10.15.2009

"Hey Diddle Diddle, the Cat and the Fiddle...."

"Hey diddle diddle. The cat and the fiddle. The cow jumped over the moon. The little dog laughed to see such a fright and the dish ran away with the spoon." Yep. That's kind of how my past week (okay realistically it's been two) has been. But being a glass half full girl, and one who likes to talk it out publicly, here goes. So this is my cat, the one with the fiddle. Have you met her yet on my blog? Probably not. I tend to talk about the cute sweet ones. This is Saily, my 15 year old lady.....and yes, that is a normal expression for her mean self. This whole mess and spiral to my current funk started 2 weeks ago today when my husband ran her over. Yep. Ran her slap over in the driveway with our black extended cab silverado truck. Oh and I should also mention it was the night before my big Norcross Art Festival. Well, she lived. Yep. It's been quite a two weeks. (It's okay to laugh, because I certainly have!) It's funny how life runs its' course.
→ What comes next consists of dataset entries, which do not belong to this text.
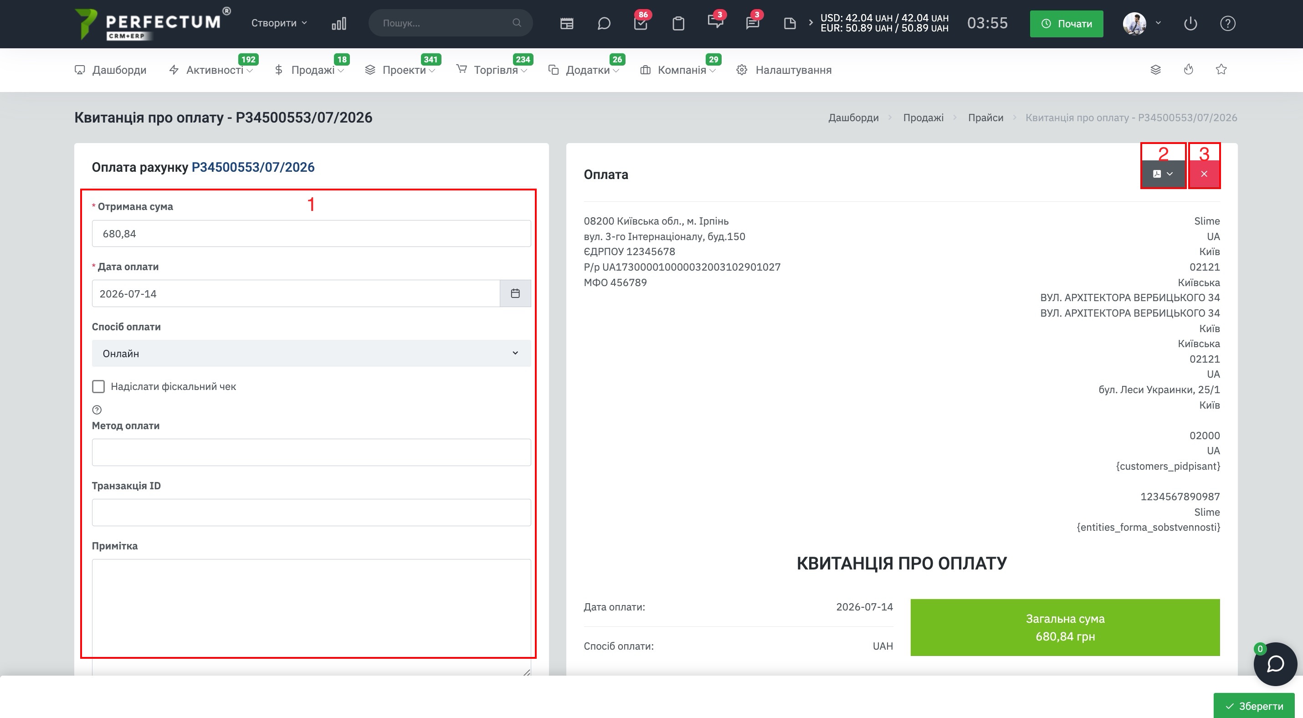Click the power logout icon
The image size is (1303, 718).
[1190, 23]
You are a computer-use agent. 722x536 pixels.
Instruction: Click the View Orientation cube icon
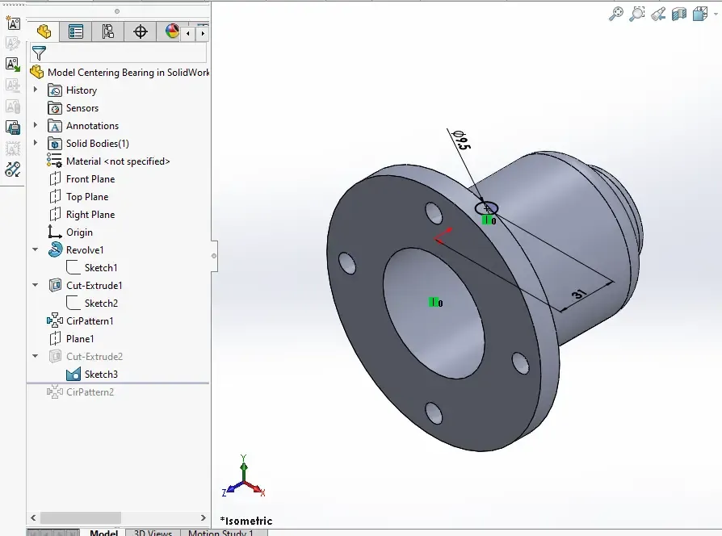700,14
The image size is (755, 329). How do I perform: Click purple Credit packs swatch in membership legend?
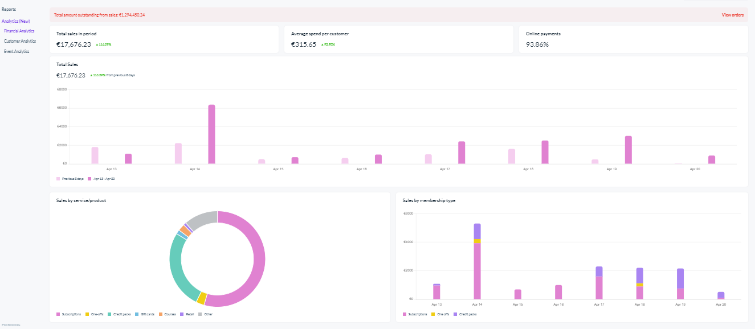pyautogui.click(x=456, y=314)
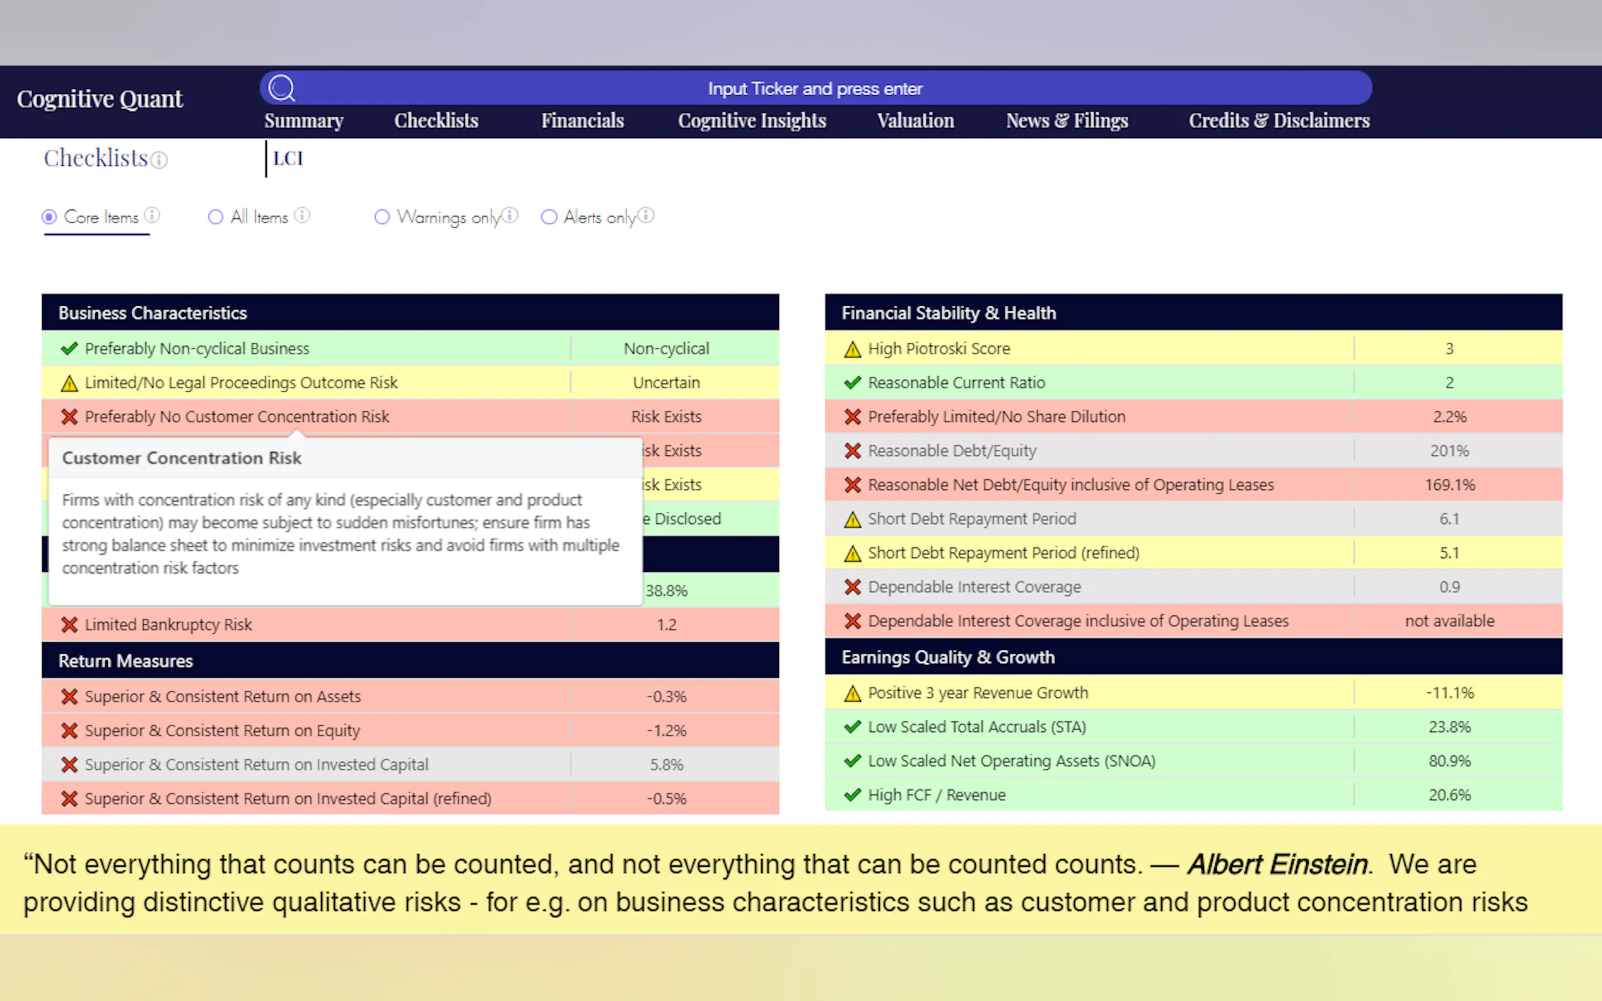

And today it hit me like a brick that maybe I am not in the best emotional place right now. A HUGE sign was my crying while watching the Hannah Montana movie when she started singing the "It's the climb......." song. Crap. I've gotta pull myself together. So what does an artist do when in a funk......she runs to the drawing board. I grabbed a fresh canvas, got the paints out and then went, well now what? So I pulled out an old, old, old sketchbook. And man, sometimes God works in mysterious ways. Because it was just what I needed. This is my old doodle book. The book I drew cute, sweet, funny little drawings in. They never made it into paintings, or really outside of my home.
The book is full of fairies, farm animals and my son William's sweet drawings. I just smiled throughout the whole thing. I flipped the pages slowly, finding every page filled. Little black line drawings jumping off the page at me tonight reminding me of what I am so VERY thankful I have.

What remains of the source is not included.